Homotextuality v. Intertextuality, part 3

So, yesterday I described Daniel in 2 respects: the historical person of Daniel and the storied version of Daniel. What we have in the Scriptures is the storied Daniel, (whose story seems heavily influenced by the Joseph stories in Genesis). I believe that a heroic person named Daniel did exist, even though the only access I have to him is a set of stories. But, that would be true of any number of persons, wouldn’t it? So why am I making such a big deal out of the distinction between the historical Daniel and the Daniel of story?

Because, even though the latter part of Daniel is written as if it were dictated by the historical person Daniel, most scholars agree that the book of Daniel was actually written many, many years after the historical Daniel would have lived. Of course there will always be disagreements over the dating of biblical books, but the textual and historical evidence points to the book of Daniel having been written about 400 years after the historical Daniel would have lived. The general consensus is that the book of Daniel was written some time in the 2nd century B.C.E. The events narrated in the first half of Daniel- the invasion of Israel by Nebuchadnezzar, the deportation and exile, etc., of chapters 1-6- took place centuries before during the 6th century B.C.E. So, if this dating is correct, here are the implications:

-If there were an historical Daniel, a hero of the exile in Babylon, he would have lived about 400 years prior to the book of Daniel being written. He is, at best, a 'remembered hero' as far as our information about him goes.
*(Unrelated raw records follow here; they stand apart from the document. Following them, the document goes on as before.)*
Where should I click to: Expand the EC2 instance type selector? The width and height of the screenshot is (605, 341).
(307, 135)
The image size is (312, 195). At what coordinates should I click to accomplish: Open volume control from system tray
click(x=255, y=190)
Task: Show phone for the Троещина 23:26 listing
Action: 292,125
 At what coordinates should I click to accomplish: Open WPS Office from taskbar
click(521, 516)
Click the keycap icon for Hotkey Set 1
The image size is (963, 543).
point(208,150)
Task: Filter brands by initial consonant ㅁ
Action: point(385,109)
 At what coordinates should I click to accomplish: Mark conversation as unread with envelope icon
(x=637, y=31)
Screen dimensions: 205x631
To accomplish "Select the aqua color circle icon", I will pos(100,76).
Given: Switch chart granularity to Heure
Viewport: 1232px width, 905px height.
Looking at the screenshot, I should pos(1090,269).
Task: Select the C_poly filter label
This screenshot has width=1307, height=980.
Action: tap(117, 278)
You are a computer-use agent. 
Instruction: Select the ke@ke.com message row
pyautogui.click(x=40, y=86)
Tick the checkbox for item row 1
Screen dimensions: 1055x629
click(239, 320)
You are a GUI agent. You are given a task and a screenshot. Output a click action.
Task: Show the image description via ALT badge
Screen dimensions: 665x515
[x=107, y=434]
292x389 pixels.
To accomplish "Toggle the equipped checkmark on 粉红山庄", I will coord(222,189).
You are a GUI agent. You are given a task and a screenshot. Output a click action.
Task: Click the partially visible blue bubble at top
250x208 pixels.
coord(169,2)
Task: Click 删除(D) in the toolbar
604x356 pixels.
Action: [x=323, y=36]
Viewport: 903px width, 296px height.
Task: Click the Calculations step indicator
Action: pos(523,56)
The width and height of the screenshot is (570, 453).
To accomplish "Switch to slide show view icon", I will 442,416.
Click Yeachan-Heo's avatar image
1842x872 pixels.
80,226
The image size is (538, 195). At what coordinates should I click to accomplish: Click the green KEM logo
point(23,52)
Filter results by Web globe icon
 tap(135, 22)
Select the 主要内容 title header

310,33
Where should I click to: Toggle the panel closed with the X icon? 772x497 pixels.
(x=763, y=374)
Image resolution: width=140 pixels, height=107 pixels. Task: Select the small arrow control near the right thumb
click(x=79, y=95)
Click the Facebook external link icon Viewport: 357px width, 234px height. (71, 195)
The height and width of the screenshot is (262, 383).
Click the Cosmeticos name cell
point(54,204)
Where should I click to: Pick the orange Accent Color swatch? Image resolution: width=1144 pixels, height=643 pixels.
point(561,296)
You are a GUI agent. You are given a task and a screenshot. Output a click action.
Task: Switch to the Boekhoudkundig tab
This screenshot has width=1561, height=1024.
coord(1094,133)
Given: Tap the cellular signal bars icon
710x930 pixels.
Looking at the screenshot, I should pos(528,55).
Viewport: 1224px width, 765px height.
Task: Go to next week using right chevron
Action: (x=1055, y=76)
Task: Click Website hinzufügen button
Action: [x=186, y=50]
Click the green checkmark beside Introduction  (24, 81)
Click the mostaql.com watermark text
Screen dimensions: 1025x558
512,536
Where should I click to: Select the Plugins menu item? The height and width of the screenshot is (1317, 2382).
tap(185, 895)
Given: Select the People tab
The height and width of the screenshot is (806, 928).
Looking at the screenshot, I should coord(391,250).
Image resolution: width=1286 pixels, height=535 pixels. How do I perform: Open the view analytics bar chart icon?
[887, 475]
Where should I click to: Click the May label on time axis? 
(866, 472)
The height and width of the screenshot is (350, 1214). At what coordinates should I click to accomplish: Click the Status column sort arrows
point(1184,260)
-Daniel did not write the book bearing his name, like some of the prophets might have; nor did he dictate it to a secretary, like Jeremiah seems to have done (at least in places).

-Whoever did write the book of Daniel is speaking to events that are unfolding right before their eyes; rather than Daniel prophesying the events 400 years before.

So, we might wonder, why would anyone write a book about the beloved hero of old named Daniel- and even cast the second half of the book as if Daniel were giving us the words himself- so many years after the historical Daniel lived? GREAT QUESTION!

And the answer is even better. When the historical Daniel acted heroically, it was during a time of deep despair because Israel had just been blitzed by Babylon. In the 2nd century B.C.E., the same kind of despair was back again. This time it was a Greek general named Antiochus Epiphanes, who had come into Jerusalem and desecrated the temple by sacrificing a pig on the altar of the holiest place. It was almost as if that desolating abomination (remember that phrase, "desolating abomination") was sacrilegious beyond imagination. How could anyone do such a thing and live? So, the same kind of questions that arose when Nebuchadnezzar destroyed Jerusalem in 6 B.C.E. arose again in 2 B.C.E. How can this destruction be? Has God abandoned us? How should we live in this time? The answer for the people suffering from the empire in the 2nd century B.C.E. was to look back at Daniel- the beloved old hero- and to remember his faithfulness, which not only speaks to travails in Babylon, but also to the present travail from Greece. Daniel, once again, shows how to live faithfully under the thumb of the empire.

For those 2nd century Jews whose lives were thrown into chaos by the invasion of Antiochus Epiphanes, there was probably no better story to remember, even to make contemporary, than the story of Daniel, who maintained his faithfulness to God amid the destruction of Jerusalem, the exile, and the apparent victory of Babylon. Tomorrow we will look at how the second half of Daniel (chapters 7-12) fit into this scheme.

[I hope this is not boring you. Even if you disagree with the specifics, remember that what I'm doing is laying out my understanding of some of the significant Scriptures at play in Left Behind Theology.]


  1. Not boring at all. I have it bookmarked on the toolbar so I can get to it easily everyday.

  2. Thanks, Sunflower. I have a tendency to get geeky and talk to myself for extended periods of time!